Here we have the ultimate excuse for why we have a Police culture under siege, it's the fault of the people in general. How pathetic and simplistic to propose that the country should accept an endemic culture of 'looking out for one's own kind' in the Police because of general proposals about the unpleasant jobs they are tasked with doing and our reliance upon them. The Police are not forced to join, they are not gang pressed into the force, they apply and if accepted make an oath after training. One cannot for a second anticipate that the new entrants have any misgivings about some of the worst aspects of their job, or that they have been lulled or conned into some false expectation of what the job will be.

So why then does the writer above suggest it's isn't the Police Culture that the public should worry about but rather the public should worry about their own. Is this dimwit suggesting that to obtain first class and community conscious Policing the community must lift it standards. Or that good policing is a reward only for communities that lift the standard of their culture to some unidentified level, in order that the Police will then deign to rid themselves of a culture that has been identified within the Police itself and marked to be removed? Are we about to enter an age when only those that have 'changed' their culture and have proof of such will be able to rely on help from the Police as this idiot seems to suggest. Are we to recognise that bad Policing is the result of being a 'bad' community?

The attitude of the writer above is an effort to put NZ into third world status where only the rich or 'good' will be provided for by the Police who in fact will inherit a paternalistic role over the good and bad they 'see' in society. Excuse me lunkhead that is exactly the problem and to endorse it is to victimise the public and disassemble law and order and the fundamental rights of democracy and freedom. It makes me wonder how far we have really come when some idiot message boarder quotes a few random examples of the accepted role of the Police before turning that to say we have what we deserve, or we get what we deserve - I'd like to see the legislation that says that.

Broad and Pope were given (probably the result of a serious misjudgement at the time) the opportunity to stop the back slapping of their mates into promotion, or reward for errors, promoting the wrong people for the wrong reasons and they blew it. In my opinion the project was never going to work, first of all because it was always going to be questioned how someone that formed part of the problem was going to be capable of fixing it. Already shown as to having never been willing to do anything about the culture during long Police careers. And secondly it seems ultimately stupid to presume they had the skills or capacity to implement something so far out of their career experience and with them known to already being in an environment where they'd overlooked or promoted the things they would be tasked with changing. Come to think of it, that decision was just about as dumb as blaming the public as the writer does above.

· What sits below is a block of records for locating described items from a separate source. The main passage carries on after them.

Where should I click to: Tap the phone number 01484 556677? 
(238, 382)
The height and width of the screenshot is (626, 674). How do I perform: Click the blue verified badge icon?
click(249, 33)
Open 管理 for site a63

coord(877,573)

But of course all is not lost, wise heads are at work and the push for culture change in the Police has lopped off the heads of those representative of the culture that has been identified as in need of change, I hope the lessons now learnt at the top filter their way down and union resistance or 'old school' resistance is kicked to the kerb, more women are involved and promoted, promotions are on merit, difficult Police not 'promoted' to desk jobs in Wellington to get them away from areas where their poor performance has made the jobs of others more difficult. Also not least to forget that the rank and file of the Police are supported, able to speak out, complain when necessary, don't feel pressured not to report misconduct - in fact do as a normal part of business, no cover ups for anything and a removal of the 'elitism' aspect identified in the most recent report of the rank and file seeing the admin as out of touch.